On the whistle, we cautiously made our way toward one another. I could see in her eyes that her judgment had clouded. She hated me and that trumped all her years of training.

I scanned her body noting that her breathing had elevated, her fists were tight, her core slack, her lip curled. Instead of scanning me for weak spots she kept her eyes locked on mine.

When she lunged at me again, I lowered my shoulder into her soft abdomen and used the momentum to flip her behind me. Landing on her back, I heard the unmistakable sound of the wind being knocked out of her.

Using my knees, I pinned her shoulders and my hands to pin her knees. She was not happy about it. Spitting expletives, she thrashed under my grasp and only grew angrier and more insulted when I didn’t budge.

Finally, the whistle blew.

“Advantage Fara.”

As I rose, she kicked me in the butt causing me to stumble forward. The ref blew the whistle again and raised the red flag. I laughed as I made my way to the side of the mat. She was seething.

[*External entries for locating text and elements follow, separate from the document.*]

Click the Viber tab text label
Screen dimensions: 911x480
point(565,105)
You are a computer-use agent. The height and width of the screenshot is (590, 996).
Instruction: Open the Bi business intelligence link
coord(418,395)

Searching the stands I found Agent Olandu and watched as she scribbled into a notepad bearing the TELIA seal. I hoped she was writing about me. At sixteen years, four months and three days I was determined to be the youngest recruit pulled from the academy. And after that I would work hard to become the best agent they ever had.

The whistle blew and my focus tunneled once again to the task at hand. One more pin and I would be one step closer to my goal. Unfortunately for her, she was only going to get angrier. Advantage me.